Consegna 1:
Riscriva tutte le voci dei dati di puntamento su schermate e documenti, sostituendo «icon» con «button» e lasciando invariato tutto il resto. Ometta le immagini nella risposta.

La norma aveva, quindi, una finalità preventiva nei confronti di situazioni di pericolo esclusivamente interne al carcere, come ad esempio la rivolta.
Questa norma andava cosi a completare il quadro delineato dall'articolo 14-bis, anch’esso introdotto dalla legge Gozzini, che prevedeva il cosiddetto «sistema di sorveglianza particolare», un istituto applicabile a quei detenuti ritenuti pericolosi per il loro comportamenti dentro il carcere.
Nel 1992, dopo la strage di Capaci, in cui persero la vita il giudice Giovanni Falcone, sua moglie Francesca Morvillo e tre agenti della loro scorta, all'articolo si aggiunse un secondo comma disposto con il Decreto Legge n. 306 (detto Decreto antimafia Martelli-Scotti), convertito nella Legge 7 agosto 1992, n. 356. Il testo è stato poi modificato più volte. La variazione più incisiva fu nel 2002, eccone il testo originale:
«Quando ricorrano gravi motivi di ordine e di sicurezza pubblica, anche a richiesta del Ministro dell'interno, il Ministro di grazia e giustizia ha altresì la facoltà di sospendere, in tutto o in parte, nei confronti dei detenuti per taluno dei delitti di cui al comma 1 dell'articolo 4- bis, l'applicazione delle regole di trattamento e degli istituti previsti dalla presente legge che possano porsi in concreto contrasto con le esigenze di ordine e di sicurezza.»
 
Con la nuova disposizione, in presenza di «gravi motivi di ordine e di sicurezza pubblica», si consentiva al Ministro della Giustizia di sospendere le garanzie e gli istituti dell'ordinamento penitenziario, per applicare «le restrizioni necessarie» nei confronti dei detenuti condannati, indagati o imputati per i delitti di associazione per delinquere di stampo mafioso, nonché i delitti commessi per mezzo dell'associazione o per avvantaggiarla.
L'obiettivo del legislatore era impedire il passaggio di ordini e comunicazioni tra i criminali in carcere e le loro organizzazioni sul territorio. Pertanto, in questa seconda ipotesi, la ratio è prevenire situazioni di rischio anche esterne al carcere.
La Legge 23 dicembre 2002, n. 279, abrogando la norma che sanciva il carattere temporaneo del "carcere duro", rese lo stesso permanente.
In sintesi, la norma tutt'oggi prevede la possibilità per il Ministro della Giustizia di sospendere l'applicazione delle normali regole di trattamento dei detenuti previste dalla legge e, in particolare, dall’articolo 27 della Costituzione Italiana, che vede nell’elemento rieducativo una pretesa di giustizia irrinunciabile, in casi eccezionali di rivolta o di altre gravi situazioni di emergenza per alcuni detenuti, anche in attesa di giudizio, incarcerati per reati di criminalità organizzata, terrorismo, eversione e altri tipi di reato.

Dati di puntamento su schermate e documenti
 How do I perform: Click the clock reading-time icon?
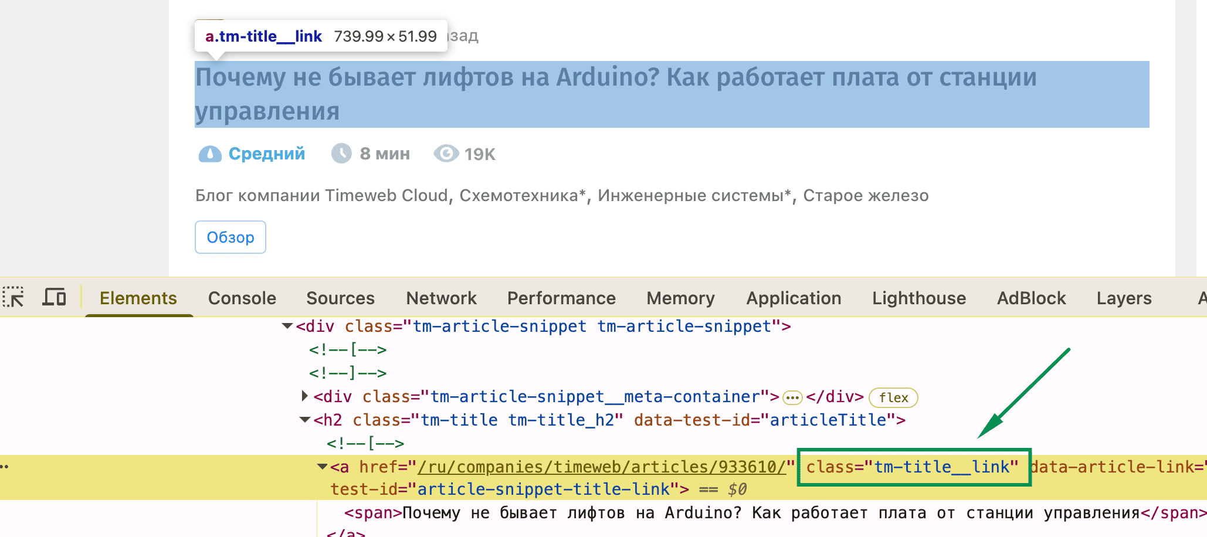[x=341, y=154]
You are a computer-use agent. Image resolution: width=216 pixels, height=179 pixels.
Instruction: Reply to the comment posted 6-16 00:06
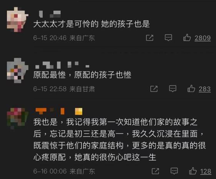tap(174, 171)
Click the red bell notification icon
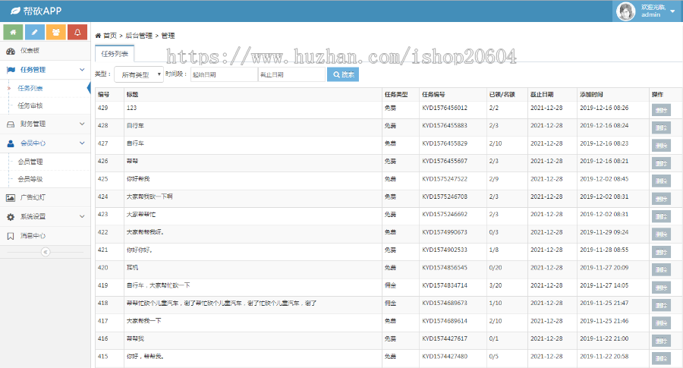The image size is (683, 368). [77, 32]
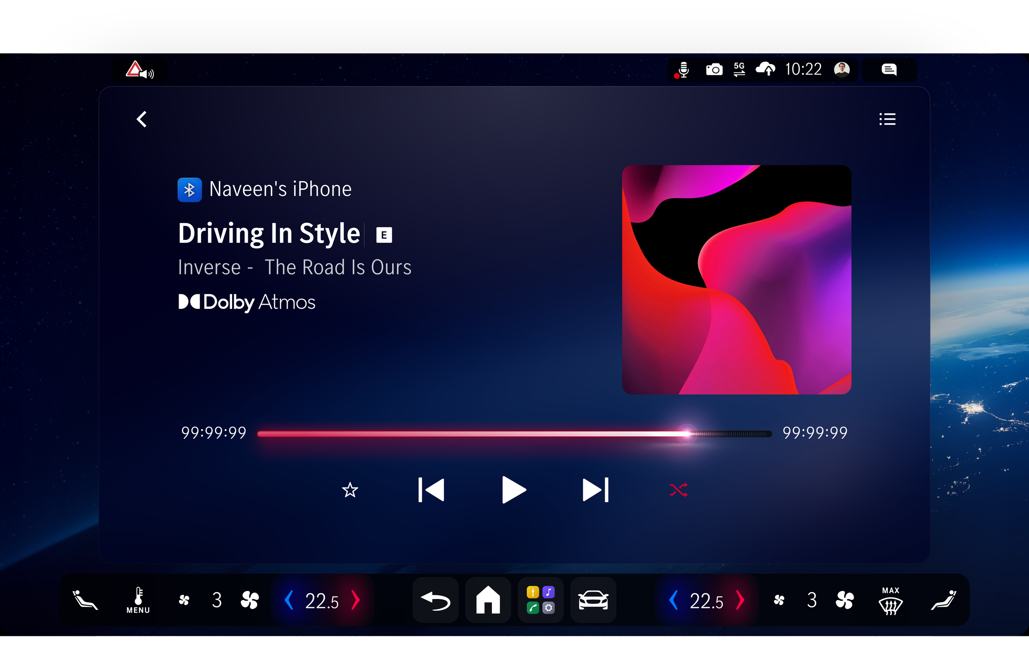1029x650 pixels.
Task: Click the playback progress slider knob
Action: click(x=687, y=434)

Consegna 2:
Traduca in inglese la seguente frase del documento sul carcere duro: «La Legge 23 dicembre 2002, n. 279, abrogando la norma che sanciva il carattere temporaneo del "carcere duro", rese lo stesso permanente.»

Risposta corretta 1:
 How do I perform: Click the clock reading-time button?
[x=341, y=154]
You are a computer-use agent. Image resolution: width=216 pixels, height=179 pixels.
Instruction: Reply to the comment posted 6-16 00:06
tap(174, 171)
Click the red bell notification button
The image size is (683, 368). [77, 32]
1029x650 pixels.
Task: Click the playback progress slider knob
Action: click(x=687, y=434)

Risposta corretta 2:
Law No. 279 of December 23, 2002, by repealing the provision that established the temporary nature of "hard prison," made it permanent.